There was, however, a statistically significant number of responders who took the negative view. Fourteen percent said they were outta here, indicating they had no interest in following a rebuilding team, while another 13 percent said they were sullen about supporting a rebuilding squad.
This is, of course, one of the age-old questions about rebuilding. Yes, it may be the best move when looking at the long-term health of a franchise, but an organization risks alienating its fan base by fielding losing teams. That certainly seemed to be a concern of previous ownership, which oversaw the majority of Seattle’s 17-year playoff drought. The Mariners were always making moves designed to keep the team respectable, but they never put the team over the postseason hump, and in the process the minor-league system was depleted.
And there’s no guarantee rebuilding will work. It did for Houston, which is now a perennial powerhouse after suffering through three consecutive 100-loss seasons from 2011-13. But how has that worked out so far for the San Diego Padres or the Chicago White Sox?
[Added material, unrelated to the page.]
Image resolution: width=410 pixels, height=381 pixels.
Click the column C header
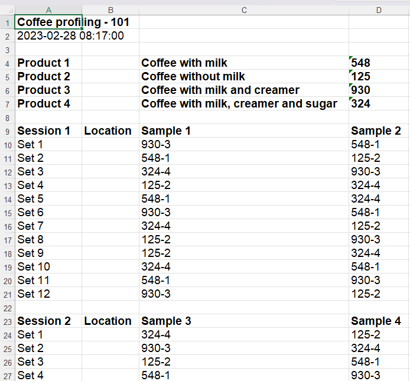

However, even rebuilding teams have storylines worth following. What are those for the Mariners this season? There’s charting the progress of Japanese pitcher Yusei Kikuchi, who was a star in Japan and is hoping that translates to MLB. There’s seeing what in-their-prime players like Mitch Haniger, Marco Gonzales, Ryon Healy and Domingo Santana are capable of doing as core players of a team. And fans can root for stop-gap options like Edwin Encarnacion and Jay Bruce to have fast starts to build up their trade value.
And who knows, maybe the Mariners will surprise. They’re 2-0 after sweeping their series against the Oakland A’s in Japan last week. The defending World Series champion Boston Red Sox come to town for a four-game series beginning Thursday. If Seattle can hold its own against the Red Sox, maybe it’ll indicate that Mariners fans have more to cheer about in 2019 than anticipated.